What will be coupled and how?
This section outlines which GENIE models will be coupled, and provides more detail about how the coupling will be achieved.
IGCM and GOLDSTEIN
The GENIE team would like to couple the IGCM atmosphere and GOLDSTEIN ocean models. By coupling two models that are already coupled with the GENIE framework, it will be possible to compare directly the results and performance of OASIS coupling compared with the bespoke coupling currently used in GENIE (largely implmented in Genie.F). In addition, IGCM and GOLDSTEIN use different spatial grids: long/lat for IGCM, and equal area for GOLDSTEIN. The use of different grids will allow investigation and comparison of the different interpolation algorithms provided by OASIS (nearest neighbour, bilinear, and bicubic). IGCM and GOLDSTEIN resolutions of 64x32x7 (T21) and 36x36x8 (baseline) will be used to begin with.
OASIS4
The GENIE coupling project will use the latest version of the OASIS coupler, OASIS4. OASIS4 is a significant rewrite of the previous PRISM release, OASIS3. OASIS4 is currently at a beta release stage (functionally complete, but not stable). The GENIE coupling project will use OASIS4 however, for the following reasons:
- OASIS4 supports 3D field passing in addition to the 2D field passing supported by OASIS3. If we want to implement OASIS coupling for all GENIE model combinations, we will need OASIS4 because GOLDSTEIN-BIOGEM coupling passes 3D fields (as would future atmospheric chemistry).

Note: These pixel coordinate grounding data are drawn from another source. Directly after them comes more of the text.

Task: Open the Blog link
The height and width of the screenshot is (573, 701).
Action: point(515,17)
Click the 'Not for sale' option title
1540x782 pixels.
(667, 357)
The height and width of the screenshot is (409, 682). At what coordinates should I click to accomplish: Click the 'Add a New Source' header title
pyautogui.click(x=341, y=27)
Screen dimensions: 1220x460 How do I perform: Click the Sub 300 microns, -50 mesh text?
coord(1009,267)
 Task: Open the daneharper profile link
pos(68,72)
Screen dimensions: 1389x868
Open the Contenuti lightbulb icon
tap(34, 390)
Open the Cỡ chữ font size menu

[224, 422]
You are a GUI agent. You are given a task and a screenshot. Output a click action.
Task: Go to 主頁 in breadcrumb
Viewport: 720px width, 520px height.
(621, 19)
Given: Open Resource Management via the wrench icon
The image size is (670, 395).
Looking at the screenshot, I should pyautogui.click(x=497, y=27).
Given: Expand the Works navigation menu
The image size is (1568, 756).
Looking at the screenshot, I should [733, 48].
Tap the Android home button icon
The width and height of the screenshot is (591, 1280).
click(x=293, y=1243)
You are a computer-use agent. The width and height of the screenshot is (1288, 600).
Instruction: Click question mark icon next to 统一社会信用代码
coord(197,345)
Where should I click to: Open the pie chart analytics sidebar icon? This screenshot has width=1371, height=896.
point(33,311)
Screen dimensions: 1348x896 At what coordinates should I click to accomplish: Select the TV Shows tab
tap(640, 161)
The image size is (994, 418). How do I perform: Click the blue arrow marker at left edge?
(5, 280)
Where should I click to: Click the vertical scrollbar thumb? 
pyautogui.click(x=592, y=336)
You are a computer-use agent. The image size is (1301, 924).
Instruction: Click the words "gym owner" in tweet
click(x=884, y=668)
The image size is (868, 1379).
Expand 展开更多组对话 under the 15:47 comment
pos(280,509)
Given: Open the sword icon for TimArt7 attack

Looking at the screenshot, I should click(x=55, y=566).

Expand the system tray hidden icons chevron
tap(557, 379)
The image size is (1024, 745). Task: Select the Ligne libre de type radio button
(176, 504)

- The significant change in the user interfaces for OASIS3 and 4: OASIS4 uses a different structure and language (XML) for metadata, meaning a time-consuming and costly switch at a later date if OASIS3 is used now.
- A GUI for OASIS4, PrepOASIS, is also in development, making OASIS4 more user-friendly for the GENIE community.
- The use of a pre-release version of OASIS will also allow us to provide feedback to PRISM, helping to improve the coupler and benefitting both PRISM and the GENIE project.
Known issues
- OASIS4 has not (yet) been compiled or tested under Windows. Since members of the GENIE community use GENIE under Windows, it is important that OASIS4 also works under Windows. OASIS4 will need to be tested under Windows, and any issues will need to be resolved with the PRISM development team.
BFG2
The GENIE coupling project will use the latest version of the Bespoke Framework Generator (BFG), a prototype implementation of the University of Manchester's Flexible Coupling Approach (FCA). BFG will be used to generate the framework code that 'stitches together' IGCM, GOLDSTEIN, and the OASIS coupler. The BFG2 prototype is much more suitable than the BFG1 prototype because:
- BFG2 supports multiple entry points to a model - for instance the calling of explicit "initialise" functions as well as a "timestep" function. (GOLDSTEIN and IGCM have separate initialise and timestep functions.)
- BFG2 supports models with an argument-passing interface. (In BFG1, the model's timestep function could not take any arguments, and fields therefore had to be passed between models via BFG put and get function calls.)